Whole-genome amplification reaction was done by REPLI-g Single Cell kit (QIAGEN). Briefly, samples were mixed with 3 μL of denaturation buffer and incubated at 65 °C for 10 min, followed by inactivation by adding 3 μL of stop solution. Then, master mix containing REPLI-g sc DNA polymerase was added to the denatured DNAs. Finally, the mixture was incubated at 30 °C for 8 h followed by heat inactivation at 65 °C for 3 min. The products were kept at 4 °C until PCR amplification. DNA amplification of one of the embryos failed. DNA amplification was successful with the other two blastomeres. There was no amplification in the medium blank controls ran simultaneously.

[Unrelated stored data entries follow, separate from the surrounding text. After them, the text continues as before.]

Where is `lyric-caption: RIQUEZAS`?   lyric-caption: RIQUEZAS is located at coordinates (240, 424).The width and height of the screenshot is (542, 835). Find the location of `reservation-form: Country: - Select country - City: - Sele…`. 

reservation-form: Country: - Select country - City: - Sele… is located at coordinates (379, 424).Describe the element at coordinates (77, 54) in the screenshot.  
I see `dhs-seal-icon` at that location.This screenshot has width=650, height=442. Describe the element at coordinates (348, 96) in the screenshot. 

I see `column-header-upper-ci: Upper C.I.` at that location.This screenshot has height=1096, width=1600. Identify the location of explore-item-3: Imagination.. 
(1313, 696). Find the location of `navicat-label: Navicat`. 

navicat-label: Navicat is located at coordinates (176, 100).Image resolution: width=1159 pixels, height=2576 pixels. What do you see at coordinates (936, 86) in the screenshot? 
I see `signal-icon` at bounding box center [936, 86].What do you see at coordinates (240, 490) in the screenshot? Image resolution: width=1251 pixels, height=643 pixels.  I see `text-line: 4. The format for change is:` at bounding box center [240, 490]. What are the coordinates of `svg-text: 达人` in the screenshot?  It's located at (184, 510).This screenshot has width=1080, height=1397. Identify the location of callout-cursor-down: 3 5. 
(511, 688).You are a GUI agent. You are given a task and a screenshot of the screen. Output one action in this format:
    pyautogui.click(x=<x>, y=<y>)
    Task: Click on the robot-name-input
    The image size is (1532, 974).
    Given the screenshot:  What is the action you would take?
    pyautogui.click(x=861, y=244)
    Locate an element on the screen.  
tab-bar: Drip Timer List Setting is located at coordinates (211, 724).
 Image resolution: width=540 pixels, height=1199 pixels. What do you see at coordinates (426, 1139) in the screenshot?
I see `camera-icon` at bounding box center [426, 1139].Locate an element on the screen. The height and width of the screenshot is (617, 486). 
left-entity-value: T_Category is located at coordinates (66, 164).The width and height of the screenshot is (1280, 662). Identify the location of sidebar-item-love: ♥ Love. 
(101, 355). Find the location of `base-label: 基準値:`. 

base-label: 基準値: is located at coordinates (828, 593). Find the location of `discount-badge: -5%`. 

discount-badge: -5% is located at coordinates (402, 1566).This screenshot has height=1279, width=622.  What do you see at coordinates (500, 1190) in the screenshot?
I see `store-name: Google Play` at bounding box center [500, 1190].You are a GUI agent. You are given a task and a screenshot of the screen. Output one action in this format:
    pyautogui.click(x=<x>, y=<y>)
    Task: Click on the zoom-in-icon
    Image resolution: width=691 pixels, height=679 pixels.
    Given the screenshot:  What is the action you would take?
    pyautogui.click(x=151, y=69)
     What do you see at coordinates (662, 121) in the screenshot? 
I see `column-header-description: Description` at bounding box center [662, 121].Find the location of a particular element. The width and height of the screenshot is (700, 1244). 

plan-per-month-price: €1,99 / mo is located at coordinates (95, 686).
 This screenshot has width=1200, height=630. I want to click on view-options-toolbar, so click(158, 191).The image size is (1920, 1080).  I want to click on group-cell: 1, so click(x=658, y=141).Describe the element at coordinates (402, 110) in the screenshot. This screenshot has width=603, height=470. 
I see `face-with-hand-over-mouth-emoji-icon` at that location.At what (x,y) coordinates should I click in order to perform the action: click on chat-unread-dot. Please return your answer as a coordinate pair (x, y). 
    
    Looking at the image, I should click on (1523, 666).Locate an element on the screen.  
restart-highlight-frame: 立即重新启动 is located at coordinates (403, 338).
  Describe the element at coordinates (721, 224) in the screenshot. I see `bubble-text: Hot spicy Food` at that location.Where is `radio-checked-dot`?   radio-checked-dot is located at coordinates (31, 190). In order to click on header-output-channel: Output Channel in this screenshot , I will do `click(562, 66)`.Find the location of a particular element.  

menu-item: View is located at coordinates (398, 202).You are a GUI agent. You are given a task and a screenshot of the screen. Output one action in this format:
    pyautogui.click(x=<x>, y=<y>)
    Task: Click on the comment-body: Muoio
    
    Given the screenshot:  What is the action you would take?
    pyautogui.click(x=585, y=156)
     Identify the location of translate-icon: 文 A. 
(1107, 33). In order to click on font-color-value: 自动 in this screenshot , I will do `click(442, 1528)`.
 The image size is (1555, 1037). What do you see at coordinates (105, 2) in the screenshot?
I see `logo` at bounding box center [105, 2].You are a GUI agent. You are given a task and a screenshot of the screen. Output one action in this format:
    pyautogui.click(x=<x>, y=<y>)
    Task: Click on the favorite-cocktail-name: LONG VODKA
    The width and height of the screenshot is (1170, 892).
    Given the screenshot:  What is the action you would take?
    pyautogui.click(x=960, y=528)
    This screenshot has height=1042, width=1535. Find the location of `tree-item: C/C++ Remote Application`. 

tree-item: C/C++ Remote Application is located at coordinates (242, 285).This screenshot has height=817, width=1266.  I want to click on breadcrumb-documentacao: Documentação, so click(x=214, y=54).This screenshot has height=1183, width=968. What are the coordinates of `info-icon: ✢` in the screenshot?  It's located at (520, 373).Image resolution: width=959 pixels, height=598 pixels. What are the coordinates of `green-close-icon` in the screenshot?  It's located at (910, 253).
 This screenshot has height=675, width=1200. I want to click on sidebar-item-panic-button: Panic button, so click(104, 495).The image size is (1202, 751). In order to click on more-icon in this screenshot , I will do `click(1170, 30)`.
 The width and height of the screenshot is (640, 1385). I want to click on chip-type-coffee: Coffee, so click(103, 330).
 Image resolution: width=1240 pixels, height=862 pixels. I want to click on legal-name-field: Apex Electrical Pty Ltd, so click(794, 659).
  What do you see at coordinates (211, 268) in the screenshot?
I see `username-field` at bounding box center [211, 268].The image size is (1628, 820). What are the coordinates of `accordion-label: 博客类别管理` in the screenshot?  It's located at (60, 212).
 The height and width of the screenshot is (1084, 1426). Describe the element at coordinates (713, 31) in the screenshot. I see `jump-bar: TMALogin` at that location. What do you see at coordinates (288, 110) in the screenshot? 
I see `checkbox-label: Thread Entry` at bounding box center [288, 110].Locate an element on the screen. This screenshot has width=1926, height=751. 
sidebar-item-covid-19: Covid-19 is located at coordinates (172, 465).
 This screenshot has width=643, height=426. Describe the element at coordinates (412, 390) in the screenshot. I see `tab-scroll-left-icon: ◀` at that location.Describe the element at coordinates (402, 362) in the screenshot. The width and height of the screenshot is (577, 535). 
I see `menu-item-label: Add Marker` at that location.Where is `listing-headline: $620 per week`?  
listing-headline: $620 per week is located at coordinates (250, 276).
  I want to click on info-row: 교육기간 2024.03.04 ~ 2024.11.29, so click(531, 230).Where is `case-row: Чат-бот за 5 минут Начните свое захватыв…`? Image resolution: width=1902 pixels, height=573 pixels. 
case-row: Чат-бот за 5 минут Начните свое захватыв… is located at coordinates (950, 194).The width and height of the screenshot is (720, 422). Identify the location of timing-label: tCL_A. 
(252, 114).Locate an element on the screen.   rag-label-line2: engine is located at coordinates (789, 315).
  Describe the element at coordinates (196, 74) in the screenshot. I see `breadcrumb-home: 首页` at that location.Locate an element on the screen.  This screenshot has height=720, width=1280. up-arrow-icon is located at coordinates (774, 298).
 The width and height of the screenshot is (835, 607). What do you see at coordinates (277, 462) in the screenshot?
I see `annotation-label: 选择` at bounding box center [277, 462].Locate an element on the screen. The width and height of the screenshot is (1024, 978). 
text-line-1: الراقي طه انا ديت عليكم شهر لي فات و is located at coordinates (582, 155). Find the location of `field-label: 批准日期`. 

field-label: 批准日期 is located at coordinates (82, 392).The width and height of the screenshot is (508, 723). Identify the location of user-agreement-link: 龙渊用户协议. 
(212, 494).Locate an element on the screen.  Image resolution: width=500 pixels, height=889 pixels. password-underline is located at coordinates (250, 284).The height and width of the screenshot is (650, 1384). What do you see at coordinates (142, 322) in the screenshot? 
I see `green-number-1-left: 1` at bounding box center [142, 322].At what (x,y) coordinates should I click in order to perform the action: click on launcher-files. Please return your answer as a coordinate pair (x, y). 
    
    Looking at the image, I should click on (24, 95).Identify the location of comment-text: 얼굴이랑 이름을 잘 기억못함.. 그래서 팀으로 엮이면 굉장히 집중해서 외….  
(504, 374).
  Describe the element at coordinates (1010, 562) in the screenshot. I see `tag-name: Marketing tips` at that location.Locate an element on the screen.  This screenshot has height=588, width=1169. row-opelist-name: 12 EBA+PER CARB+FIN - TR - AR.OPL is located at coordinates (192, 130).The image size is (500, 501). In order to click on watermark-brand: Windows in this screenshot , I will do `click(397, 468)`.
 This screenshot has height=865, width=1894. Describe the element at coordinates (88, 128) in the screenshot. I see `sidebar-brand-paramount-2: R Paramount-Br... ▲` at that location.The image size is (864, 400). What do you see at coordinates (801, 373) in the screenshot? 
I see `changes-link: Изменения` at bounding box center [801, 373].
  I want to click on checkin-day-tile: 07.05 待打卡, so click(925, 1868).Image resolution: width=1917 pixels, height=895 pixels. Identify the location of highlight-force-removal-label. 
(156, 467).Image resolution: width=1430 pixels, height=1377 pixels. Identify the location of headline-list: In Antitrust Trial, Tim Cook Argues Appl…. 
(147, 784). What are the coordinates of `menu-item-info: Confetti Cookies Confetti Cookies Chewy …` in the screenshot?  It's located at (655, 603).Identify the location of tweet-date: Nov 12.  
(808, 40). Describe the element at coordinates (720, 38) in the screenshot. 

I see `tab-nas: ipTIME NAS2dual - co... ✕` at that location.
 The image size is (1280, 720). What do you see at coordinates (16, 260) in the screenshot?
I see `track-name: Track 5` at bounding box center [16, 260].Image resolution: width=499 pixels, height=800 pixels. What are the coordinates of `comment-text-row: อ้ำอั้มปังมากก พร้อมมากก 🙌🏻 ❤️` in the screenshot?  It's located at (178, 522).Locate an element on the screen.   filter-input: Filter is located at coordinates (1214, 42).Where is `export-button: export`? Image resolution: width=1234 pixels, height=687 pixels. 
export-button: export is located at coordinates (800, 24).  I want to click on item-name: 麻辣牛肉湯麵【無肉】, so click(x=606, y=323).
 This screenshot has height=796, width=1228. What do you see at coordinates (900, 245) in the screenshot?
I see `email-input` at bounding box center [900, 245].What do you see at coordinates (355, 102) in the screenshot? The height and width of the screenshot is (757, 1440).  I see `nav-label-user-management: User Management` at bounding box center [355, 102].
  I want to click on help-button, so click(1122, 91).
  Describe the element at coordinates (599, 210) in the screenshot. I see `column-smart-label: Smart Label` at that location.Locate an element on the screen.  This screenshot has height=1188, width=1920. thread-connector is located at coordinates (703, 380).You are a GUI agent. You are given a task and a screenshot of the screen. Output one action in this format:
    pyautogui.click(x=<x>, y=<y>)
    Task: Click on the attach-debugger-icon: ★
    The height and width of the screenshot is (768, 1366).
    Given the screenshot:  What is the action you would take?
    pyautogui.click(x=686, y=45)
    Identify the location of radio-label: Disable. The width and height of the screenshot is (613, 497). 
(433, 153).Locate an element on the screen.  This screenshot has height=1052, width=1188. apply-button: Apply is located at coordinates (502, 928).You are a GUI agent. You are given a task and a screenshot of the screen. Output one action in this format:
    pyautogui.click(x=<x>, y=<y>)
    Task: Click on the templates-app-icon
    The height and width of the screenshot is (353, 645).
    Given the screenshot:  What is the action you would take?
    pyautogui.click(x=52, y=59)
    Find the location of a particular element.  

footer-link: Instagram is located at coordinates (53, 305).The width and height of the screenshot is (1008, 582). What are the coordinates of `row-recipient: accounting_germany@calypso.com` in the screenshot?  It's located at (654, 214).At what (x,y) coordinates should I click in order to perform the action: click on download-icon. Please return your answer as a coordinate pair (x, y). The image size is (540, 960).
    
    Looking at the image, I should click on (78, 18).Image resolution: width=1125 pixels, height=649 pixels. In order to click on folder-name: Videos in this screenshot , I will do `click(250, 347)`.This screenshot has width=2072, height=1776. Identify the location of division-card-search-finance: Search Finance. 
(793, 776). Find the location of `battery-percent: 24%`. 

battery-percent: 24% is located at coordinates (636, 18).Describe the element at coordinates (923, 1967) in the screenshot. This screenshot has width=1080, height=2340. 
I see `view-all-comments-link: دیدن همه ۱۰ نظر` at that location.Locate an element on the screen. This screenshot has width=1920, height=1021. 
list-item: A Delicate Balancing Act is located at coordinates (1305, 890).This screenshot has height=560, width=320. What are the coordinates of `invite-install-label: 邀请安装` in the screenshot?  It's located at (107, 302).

PCR was performed on the products for the amplification of the exon 5 of the MUT gene. Sanger sequencing was then performed on the PCR products to determine the MUT genotype of the embryos using 3130xl Genetic Analyzer (Applied Biosystems). Among the two successfully amplified blastomeres, one was diagnosed as homozygous for the wild-type allele and the other was homozygous for the mutated allele (Fig. 3). The unaffected embryo was then transferred. Single embryo transfer (SET) resulted in a successful implantation and clinical pregnancy confirmed by detection of gestational sac and fetal heart at 4–5 weeks after embryo transfer by transvaginal ultrasonography. The embryo was confirmed as unaffected (homozygous wild type) after prenatal diagnosis done by amniocentesis at 15 weeks of gestation.